• _PASSAGE TO READ_:
Whether or not a data modeling tool is used, a database team must still ensure that its DDL scripts adhere to a set of agreed-upon standards to ensure code consistency within and across projects. Nowhere is this more important within the table definitions themselves. Whether developing a database from scratch or updating an existing database, developers need to make certain they’re implementing tables that follow best practices and conform to team standards.

Although a full discussion of database and table design is beyond the scope of this article, there are still a number of issues worth looking at in preparation for developing your coding standards. Let’s start with the following CREATE TABLE statements:

CREATE TABLE hr.Personnel(

PersonID INT IDENTITY,

FirstName VARCHAR(50) NOT NULL,

LastName VARCHAR(50) NOT NULL,

LoginID VARCHAR(50) NOT NULL,

MgrFirstLastName VARCHAR(50) NOT NULL);

CREATE TABLE hr.Cases(

ReportID INT IDENTITY,

PersonID INT NOT NULL PRIMARY KEY,

FirstName VARCHAR(50) NOT NULL,

LastName VARCHAR(50) NOT NULL,

CaseID INT NOT NULL,

CaseType VARCHAR(50) NULL,

CaseDescription VARCHAR(250) NOT NULL,

ReportDate DATETIME2 NOT NULL);

First, there is the issue of primary keys. In this case, the Personnel table includes no primary key, and the Cases table defines the primary key on the PersonID column, when in fact the ReportID column is more likely the better candidate. Except in rare cases, you should define a primary key on each table, and that primary key should be made up of the column or columns that uniquely identify each row in the table.

• _RECORDS PROVIDED_:
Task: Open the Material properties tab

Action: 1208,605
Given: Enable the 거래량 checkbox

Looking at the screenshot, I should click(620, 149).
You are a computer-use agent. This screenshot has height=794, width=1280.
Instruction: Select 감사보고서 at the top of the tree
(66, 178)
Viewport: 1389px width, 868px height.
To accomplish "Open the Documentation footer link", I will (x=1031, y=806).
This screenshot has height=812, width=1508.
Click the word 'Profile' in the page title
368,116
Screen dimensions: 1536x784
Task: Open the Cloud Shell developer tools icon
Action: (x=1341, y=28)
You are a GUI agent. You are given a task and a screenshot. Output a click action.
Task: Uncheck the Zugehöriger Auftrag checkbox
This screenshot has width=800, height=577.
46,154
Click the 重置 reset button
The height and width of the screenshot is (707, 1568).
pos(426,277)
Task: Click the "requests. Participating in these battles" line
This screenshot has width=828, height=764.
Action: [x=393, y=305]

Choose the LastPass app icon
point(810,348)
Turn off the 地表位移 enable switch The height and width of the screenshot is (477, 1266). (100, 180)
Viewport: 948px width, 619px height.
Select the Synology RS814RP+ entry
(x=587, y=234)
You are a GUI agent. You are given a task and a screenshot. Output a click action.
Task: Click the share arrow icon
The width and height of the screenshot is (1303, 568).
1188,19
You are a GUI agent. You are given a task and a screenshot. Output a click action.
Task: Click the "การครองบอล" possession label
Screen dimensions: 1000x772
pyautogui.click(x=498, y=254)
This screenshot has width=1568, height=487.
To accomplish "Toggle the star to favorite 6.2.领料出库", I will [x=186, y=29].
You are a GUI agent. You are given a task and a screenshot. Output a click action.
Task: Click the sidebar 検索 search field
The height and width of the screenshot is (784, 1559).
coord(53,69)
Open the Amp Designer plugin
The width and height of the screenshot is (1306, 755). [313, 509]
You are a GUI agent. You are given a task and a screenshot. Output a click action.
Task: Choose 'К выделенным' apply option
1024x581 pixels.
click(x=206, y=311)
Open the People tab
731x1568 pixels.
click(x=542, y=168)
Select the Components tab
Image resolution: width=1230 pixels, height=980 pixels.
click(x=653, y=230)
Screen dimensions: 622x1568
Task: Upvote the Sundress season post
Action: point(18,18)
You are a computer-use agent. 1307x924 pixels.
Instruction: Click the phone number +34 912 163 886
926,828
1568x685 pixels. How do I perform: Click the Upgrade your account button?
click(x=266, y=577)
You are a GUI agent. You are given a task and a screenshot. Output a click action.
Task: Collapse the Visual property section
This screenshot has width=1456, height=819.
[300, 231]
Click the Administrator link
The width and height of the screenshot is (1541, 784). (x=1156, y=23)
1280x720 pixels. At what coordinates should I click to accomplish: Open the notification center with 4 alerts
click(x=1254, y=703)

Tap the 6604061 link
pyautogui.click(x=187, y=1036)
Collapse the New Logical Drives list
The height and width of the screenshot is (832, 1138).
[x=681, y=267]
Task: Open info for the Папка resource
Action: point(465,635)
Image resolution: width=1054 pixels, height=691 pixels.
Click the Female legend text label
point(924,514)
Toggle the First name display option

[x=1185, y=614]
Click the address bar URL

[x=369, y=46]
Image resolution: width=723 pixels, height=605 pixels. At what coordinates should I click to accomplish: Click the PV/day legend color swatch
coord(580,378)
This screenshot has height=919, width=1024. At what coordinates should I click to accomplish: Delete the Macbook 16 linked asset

• _WHAT YOU HAVE TO DO_: In the passage on table coding standards, which column is described as the likely better primary key candidate for the Cases table?

• _RESULT OF THE TASK_: The ReportID column.